No PS, foi o expectável. Não houve exageros, seguiram a cartilha de influência jacobina que lhes condiciona o pensamento e acção nestas matérias, mas sem exacerbar posições para lá dos limites aceitáveis. Pérolas, como as de Isabel Moreira, dizendo que a vida nem sempre é um valor absoluto, já não impressionam, ficam no domínio do kitsch parlamentar. Apenas o Bloco, braço armado da geringonça, não se poupou ao terrorismo político, tendo ficado sozinho a chafurdar na lama que levou para o debate.

Curiosamente, ou não, o PS esteve no bloco dos derrotados, tendo Costa escapado de fininho, sem grande derrota pessoal a assinalar. Ao mesmo tempo, tendo o PSD estado por mérito do grupo parlamentar no bloco dos vencedores, Rui Rio conseguiu averbar uma derrota pessoal assinalável.

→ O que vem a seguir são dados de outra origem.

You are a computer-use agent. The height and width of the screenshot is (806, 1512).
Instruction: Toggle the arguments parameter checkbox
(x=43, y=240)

Mais calmamente, já sem a pressão de uma votação à vista, será altura de reflectir sobre o que realmente se passou. O que vivemos, apesar de todos os sentimentos, princípios, convicções, foi eminentemente político. As grandes questões que enformam a organização social têm de ter uma condução política, dado que tudo o resto lhes é submetido. Será algures por aqui que se situa o voto do constituinte Miranda Calha. Por muito imaginativo que se seja, a eutanásia choca de frente com a Constituição da República Portuguesa e com o princípio fundamental da inviolabilidade da vida humana.

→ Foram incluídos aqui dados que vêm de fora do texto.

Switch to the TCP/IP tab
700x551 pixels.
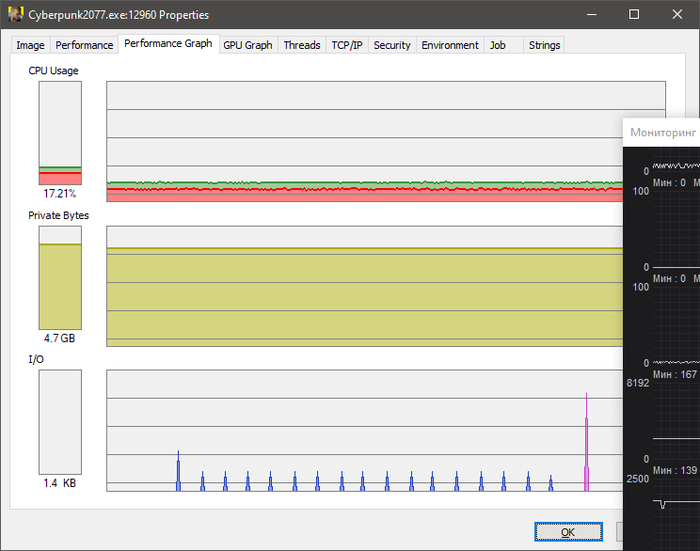347,45
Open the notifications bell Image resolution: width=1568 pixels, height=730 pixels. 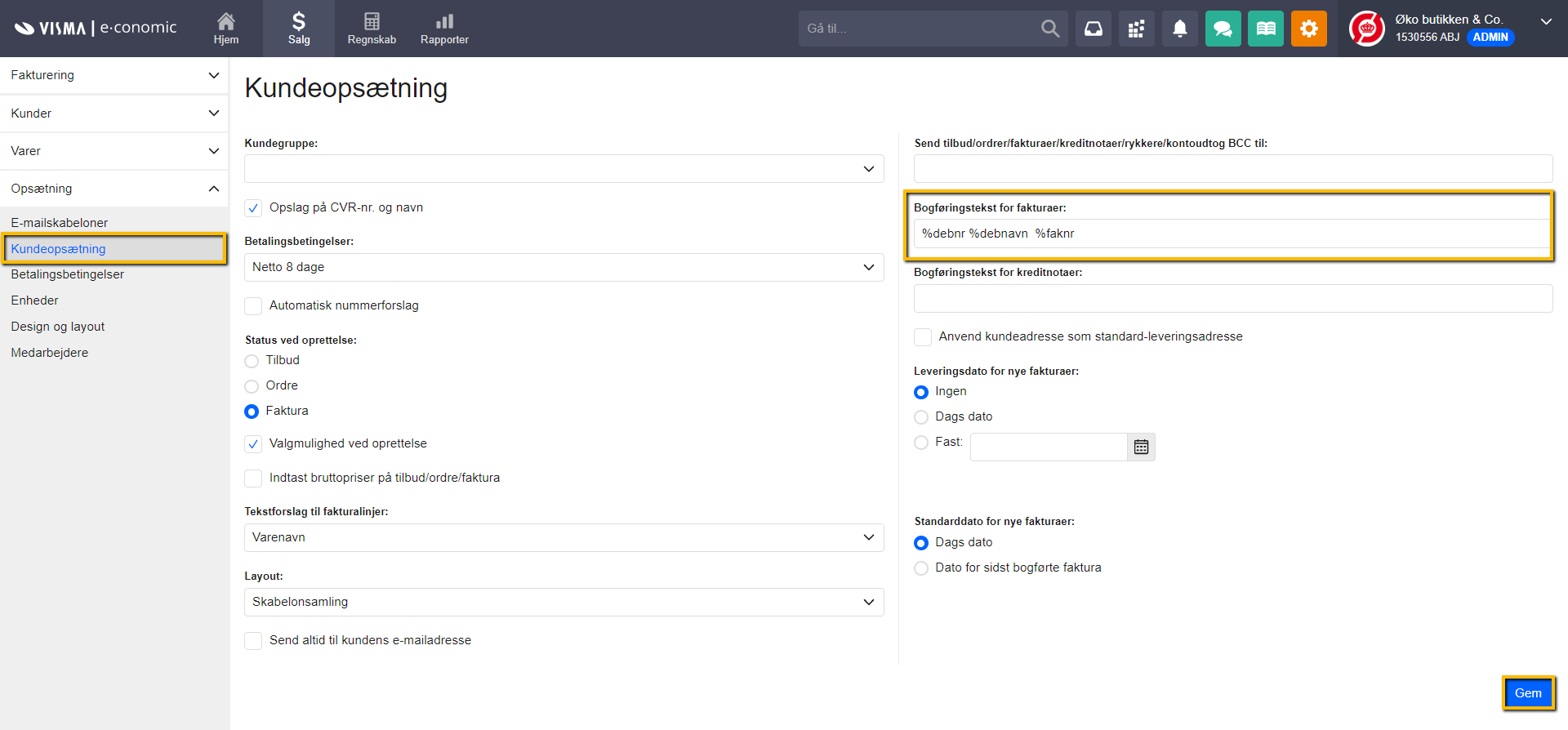click(x=1179, y=29)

Quando ouvimos repetidamente dizer que a inviolabilidade da vida humana deveria ser relativizada em face do sofrimento, num suposto exercício de afirmação individual, convém não negligenciar a porta que com isto se abriria. Admitindo que é compreensível que se suprima a vida a uma pessoa que se encontra “inviável” e em sofrimento, não será também admissível o mesmo Estado suprimir a vida por outros motivos? Não estará um pai, cuja filha tenha sido assassinada, depois de mutilada e violada, legitimado para exigir que o Estado suprima a vida do perpetrador, ou não poderá o mesmo, em excruciante sofrimento, tratar do assunto pelas próprias mãos? Em caso de escassez alimentar, de escassez de vacinação face a uma epidemia mortal, não seria de equacionar a eliminação dos não elegíveis, poupando-lhes sofrimento e assegurando a continuação dos protegidos? Não será difícil encontrar quem responda que sim a estas questões. Há nações no topo da ordem mundial a viver com a pena de morte no sistema jurídico, em tolerância com a tortura e em paz com a morte dos seus por ausência de um sistema de saúde universal e eficaz. Mas, Portugal, com todos os seus defeitos e idiossincrasias, não é um país assim.

Portugal afirmou-se no quadro das nações por ser pioneiro na abolição da pena de morte, teve a coragem de ser liderante na abolição da escravatura e, até no Estado Novo de má memória, dava lições do caminho a trilhar contra o racismo aos ditos países que mandavam e mandam no mundo. Tudo isto só é possível e só se consolida debaixo do primado da inviolabilidade da vida, daí, os constituintes o terem gravado de forma inequívoca na Constituição da Democracia, como formalização da matriz que assiste ao pioneirismo civilizacional que Portugal soube ir abraçando. Pôr em risco tudo isto, na perigosa convicção de que o individualismo ou a comodidade se devem sobrepor aos princípios legitimadores de todos os outros direitos e deveres que conformam a ordem social, é pura corrosão dos alicerces fundamentais do nosso estado de direito democrático. A maioria dos Deputados soube, felizmente, entender estes princípios e a magnitude da sua importância; compreendeu, o que é essencial no legislador, que nem tudo o que se normaliza é bom, que a liderança moral das nações não está indexada directamente ao pib, que a lei deve estar ao serviço do homem e da sociedade e não de um programa ideológico.

Há bons motivos para estarmos orgulhosos de quem realmente somos.